Sable is honest in his confession that his interest in sports was piqued not long after that first, punishing deployment. "I felt I could do something else also. I picked up sport so I didn't have to do duties like at Siachen. Yeh duty mere se nahi hogi (I won't be able to do this sort of duty). When I was posted in (the garrison town of) Lalgarh Jattan, the other soldiers told me I should go and do sports and particularly running because I was always good in those training drills at the center," says Sable.
Following a posting to Sikkim, the routine of guard duty and little other activity saw him pack on the pounds -- he put on nearly 16 kilograms. Unsurprisingly, when he first took part in the inter-unit cross-country competition, he injured himself. It was only through sheer determination that he shed the excess weight over two months and then competed once again in that cross-country race.
His natural talent was obvious and Sable eventually earned a place in the Services cross-country team whom he helped to first place in the national cross-country championships of 2017.
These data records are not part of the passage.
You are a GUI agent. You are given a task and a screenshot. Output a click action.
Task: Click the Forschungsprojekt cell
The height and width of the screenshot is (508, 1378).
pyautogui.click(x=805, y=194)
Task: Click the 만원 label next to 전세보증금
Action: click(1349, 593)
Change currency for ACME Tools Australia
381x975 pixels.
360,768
It was around that time that he first came in contact with the chief coach of the Army distance-running program, Amrish Singh, who introduced him to the steeplechase event.
Amrish says Sable was talented owing to where he came from. Sable's village in rural Maharashtra had no good roads, which meant he had to run wherever he had to go. "Because he's done so much running as a youngster he already had that strength and endurance," says Amrish.
Sable was soon part of the national camp under Nikolai Snesarev, and the 70-year-old Belarusian who had guided Indian long-distance runners to multiple national records seemed to have found the potential in him to create another world-class athlete.
In his zeal to prepare Sable for the Olympics, though, Snesarev pushed too hard. Sable suffered an ankle fracture and while the results did seem to be coming with him setting the national record last year, the unrelenting workload eventually caused him to return to training under Amrish.
The move hasn't hurt yet and Amrish feels Sable has the potential to make a mark at the international level. "Avinash's injury last year took nearly a year off his growth," he says. "But he is an athlete who can run in the 8:15.00 range. Should he get a pace setter like he will in international competitions, he will definitely get there. If India is to win a track medal at the Olympics, Avinash is in that category."
With the steeplechase bronze at the 2016 summer Olympics going at 8:11.52, a medal isn't going to be easy for Sable.
While a medal on the Olympic track is anything but easy, deployment on the world's highest battlefield has taught him he can manage it. And while he once turned to athletics to escape the rigours of the Siachen, Sable says he knows both have their own challenges. "If the army wants me to go to Siachen again I will but I want to do this as well," he says. "There also I was serving the country, aur yaha se bhi desh ka naam hai (and here also I am making a name for the country)."